**** Excerpted text ****
Using the instance variable when you have an attr_accessor can lead to some slip-ups if you've overridden either of the getter or setter methods. If you do a lot of JavaScript where this is absolutely required, being disciplined about adding self isn't a big deal.
@tadman Correct. If you're using attr_accessor and overriding one or the other, I'd say you're doing it wrong. IMO attr_accessor communicates that it's an accessor, not a method that performs other logic.
Well, it could be overridden in a subclass but not in the parent class. It's kind of risky to make assumptions. If you declare any kind of accessor, you should probably use it even if the instance variable is probably the same.
What if I want to add elements to the array programatically? self.countries.push("bla") won't work
@TheRookierLearner I don't know why you think that.
4

Looks like countries should be a constant:

class User
  COUNTRIES = %w(
    AF AX AL DZ AS AD AO AI AQ AG AR AM AW AU AT AZ BS BH BD BB BY BE BZ BJ BM
    BT BO BQ BA BW BV BR IO BN BG BF BI KH CM CA CV KY CF TD CL CN CX CC CO KM
    CG CD CK CR CI HR CU CW CY CZ DK DJ DM DO EC EG SV GQ ER EE ET FK FO FJ FI
    FR GF PF TF GA GM GE DE GH GI GR GL GD GP GU GT GG GN GW GY HT HM VA HN HK
    HU IS IN ID IR IQ IE IM IL IT JM JP JE JO KZ KE KI KP KR KW KG LA LV LB LS
    LR LY LI LT LU MO MK MG MW MY MV ML MT MH MQ MR MU YT MX FM MD MC MN ME MS
    MA MZ MM NA NR NP NL NC NZ NI NE NG NU NF MP NO OM PK PW PS PA PG PY PE PH
    PN PL PT PR QA RE RO RU RW BL SH KN LC MF PM VC WS SM ST SA SN RS SC SL SG
    SX SK SI SB SO ZA GS SS ES LK SD SR SJ SZ SE CH SY TW TJ TZ TH TL TG TK TO
    TT TN TR TM TC TV UG UA AE GB US UM UY UZ VU VE VN VG VI WF EH YE ZM ZW
  ).freeze
end

User::COUNTRIES.include? "US" #=> true

freeze prevents modifications:

User::COUNTRIES.delete "US"   #=> RuntimeError: can't modify frozen Array

Update

The problem here is that your countries array has to be persisted somehow. You are mentioning has_many so Rails seems to be involved. You can use ActiveRecord's serialize method:

class User < ActiveRecord::Base
  serialize :countries
end

This will save the countries attribute to the database as an object and retrieve it as such:

u = User.new
u.countries = ["US", "CA"]
u.save

u = User.last
u.countries
#=> ["US", "CA"]

It's converted to and from YAML internally, so the users table looks like:

mysql> SELECT * FROM users;
+----+-------------------+---------------------+---------------------+
| id | countries         | created_at          | updated_at          |
+----+-------------------+---------------------+---------------------+
|  1 | ---\n- US\n- CA\n | 2013-09-24 18:24:03 | 2013-09-24 18:24:03 |
+----+-------------------+---------------------+---------------------+
1 row in set (0,00 sec)
**** Dataset content ****
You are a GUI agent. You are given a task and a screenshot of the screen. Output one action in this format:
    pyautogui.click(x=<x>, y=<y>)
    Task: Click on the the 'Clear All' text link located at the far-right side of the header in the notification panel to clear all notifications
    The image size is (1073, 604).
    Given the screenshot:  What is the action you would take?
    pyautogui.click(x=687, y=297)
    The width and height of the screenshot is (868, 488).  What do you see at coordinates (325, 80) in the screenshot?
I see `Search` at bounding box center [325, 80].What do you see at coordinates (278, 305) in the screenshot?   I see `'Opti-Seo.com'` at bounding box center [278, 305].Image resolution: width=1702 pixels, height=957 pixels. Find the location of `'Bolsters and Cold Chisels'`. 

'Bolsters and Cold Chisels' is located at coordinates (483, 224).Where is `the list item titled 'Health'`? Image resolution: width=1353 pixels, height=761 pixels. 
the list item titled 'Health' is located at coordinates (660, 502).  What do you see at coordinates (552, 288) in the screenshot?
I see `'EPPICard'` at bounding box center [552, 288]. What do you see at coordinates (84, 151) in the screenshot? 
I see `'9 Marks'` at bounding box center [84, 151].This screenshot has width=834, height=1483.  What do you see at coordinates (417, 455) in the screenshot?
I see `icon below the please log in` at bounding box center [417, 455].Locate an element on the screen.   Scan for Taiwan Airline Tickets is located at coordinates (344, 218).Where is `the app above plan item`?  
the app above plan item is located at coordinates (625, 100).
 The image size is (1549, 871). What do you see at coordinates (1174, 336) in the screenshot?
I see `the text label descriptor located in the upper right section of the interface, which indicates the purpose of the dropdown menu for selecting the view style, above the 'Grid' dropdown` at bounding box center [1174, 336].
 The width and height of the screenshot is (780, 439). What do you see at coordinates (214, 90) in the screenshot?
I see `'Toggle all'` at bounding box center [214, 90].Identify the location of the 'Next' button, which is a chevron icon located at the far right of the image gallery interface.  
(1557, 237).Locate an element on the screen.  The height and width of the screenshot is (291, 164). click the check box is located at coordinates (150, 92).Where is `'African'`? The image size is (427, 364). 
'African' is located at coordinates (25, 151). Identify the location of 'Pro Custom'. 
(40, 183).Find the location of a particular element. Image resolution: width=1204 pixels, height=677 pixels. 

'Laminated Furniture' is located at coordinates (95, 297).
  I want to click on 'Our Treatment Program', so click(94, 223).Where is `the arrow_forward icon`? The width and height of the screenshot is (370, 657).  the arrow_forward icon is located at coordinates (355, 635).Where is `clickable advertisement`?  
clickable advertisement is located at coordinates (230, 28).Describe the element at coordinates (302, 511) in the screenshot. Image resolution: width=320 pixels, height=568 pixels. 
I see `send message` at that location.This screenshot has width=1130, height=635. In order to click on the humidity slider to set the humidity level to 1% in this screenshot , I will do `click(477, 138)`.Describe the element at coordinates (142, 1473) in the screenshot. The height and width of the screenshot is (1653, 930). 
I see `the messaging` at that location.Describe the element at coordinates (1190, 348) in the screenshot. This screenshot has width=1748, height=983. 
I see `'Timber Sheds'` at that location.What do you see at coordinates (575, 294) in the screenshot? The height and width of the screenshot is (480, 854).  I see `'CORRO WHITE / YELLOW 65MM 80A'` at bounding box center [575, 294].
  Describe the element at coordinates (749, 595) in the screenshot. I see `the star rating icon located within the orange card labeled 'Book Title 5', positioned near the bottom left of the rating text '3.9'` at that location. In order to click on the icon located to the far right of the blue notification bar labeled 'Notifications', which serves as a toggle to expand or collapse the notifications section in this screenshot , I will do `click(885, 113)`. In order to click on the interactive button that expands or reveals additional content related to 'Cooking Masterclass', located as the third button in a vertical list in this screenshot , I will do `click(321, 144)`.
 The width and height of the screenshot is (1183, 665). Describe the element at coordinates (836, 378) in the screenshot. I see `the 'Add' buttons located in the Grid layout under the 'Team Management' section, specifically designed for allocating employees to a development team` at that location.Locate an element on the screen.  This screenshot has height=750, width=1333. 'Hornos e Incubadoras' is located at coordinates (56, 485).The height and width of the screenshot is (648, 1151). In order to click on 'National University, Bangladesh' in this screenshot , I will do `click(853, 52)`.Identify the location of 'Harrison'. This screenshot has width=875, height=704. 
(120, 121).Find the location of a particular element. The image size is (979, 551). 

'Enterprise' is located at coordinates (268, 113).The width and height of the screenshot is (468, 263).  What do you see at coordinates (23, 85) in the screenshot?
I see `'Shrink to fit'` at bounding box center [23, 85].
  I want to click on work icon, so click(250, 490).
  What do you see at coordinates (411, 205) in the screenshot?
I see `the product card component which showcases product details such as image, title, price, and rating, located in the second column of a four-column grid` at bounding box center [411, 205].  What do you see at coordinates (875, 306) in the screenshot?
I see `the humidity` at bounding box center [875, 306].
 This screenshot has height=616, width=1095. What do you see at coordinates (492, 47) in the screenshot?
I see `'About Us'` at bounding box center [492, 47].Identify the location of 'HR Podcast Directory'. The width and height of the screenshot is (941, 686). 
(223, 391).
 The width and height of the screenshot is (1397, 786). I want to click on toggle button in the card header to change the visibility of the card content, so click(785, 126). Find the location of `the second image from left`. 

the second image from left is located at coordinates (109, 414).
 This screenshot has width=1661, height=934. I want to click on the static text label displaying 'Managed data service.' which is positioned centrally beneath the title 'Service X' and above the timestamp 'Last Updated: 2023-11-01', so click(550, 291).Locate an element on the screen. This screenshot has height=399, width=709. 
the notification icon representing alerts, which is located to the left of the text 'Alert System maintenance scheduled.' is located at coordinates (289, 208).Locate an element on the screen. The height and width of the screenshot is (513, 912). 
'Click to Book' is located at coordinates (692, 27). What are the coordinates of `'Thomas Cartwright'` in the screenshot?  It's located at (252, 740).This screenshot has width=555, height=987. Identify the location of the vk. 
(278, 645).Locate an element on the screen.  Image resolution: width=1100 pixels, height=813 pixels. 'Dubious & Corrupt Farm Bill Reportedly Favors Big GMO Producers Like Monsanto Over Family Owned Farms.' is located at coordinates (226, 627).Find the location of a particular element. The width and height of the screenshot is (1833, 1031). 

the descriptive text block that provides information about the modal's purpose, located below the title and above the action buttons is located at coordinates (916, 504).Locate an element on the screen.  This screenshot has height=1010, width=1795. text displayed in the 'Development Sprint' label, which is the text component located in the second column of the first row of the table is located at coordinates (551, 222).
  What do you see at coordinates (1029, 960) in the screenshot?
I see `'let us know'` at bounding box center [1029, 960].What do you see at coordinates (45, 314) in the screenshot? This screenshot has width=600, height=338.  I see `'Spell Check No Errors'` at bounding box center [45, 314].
****
- **Task directions**
Carry on the Ruby discussion about keeping a user's list of countries, beginning right after the MySQL query output that ends it.

- **Answer section**
2 Comments

You can also make a class method to wrap this up: def self.countries; COUNTRIES; end. This might seem pointless, but it allows subclasses to override that method if required and avoids exposing the structure of this constant to other parts of your code that need access to an array.
See comment above. Users should actually have ownership over a subset of the full list of ISO codes. Has_many is overkill for my application.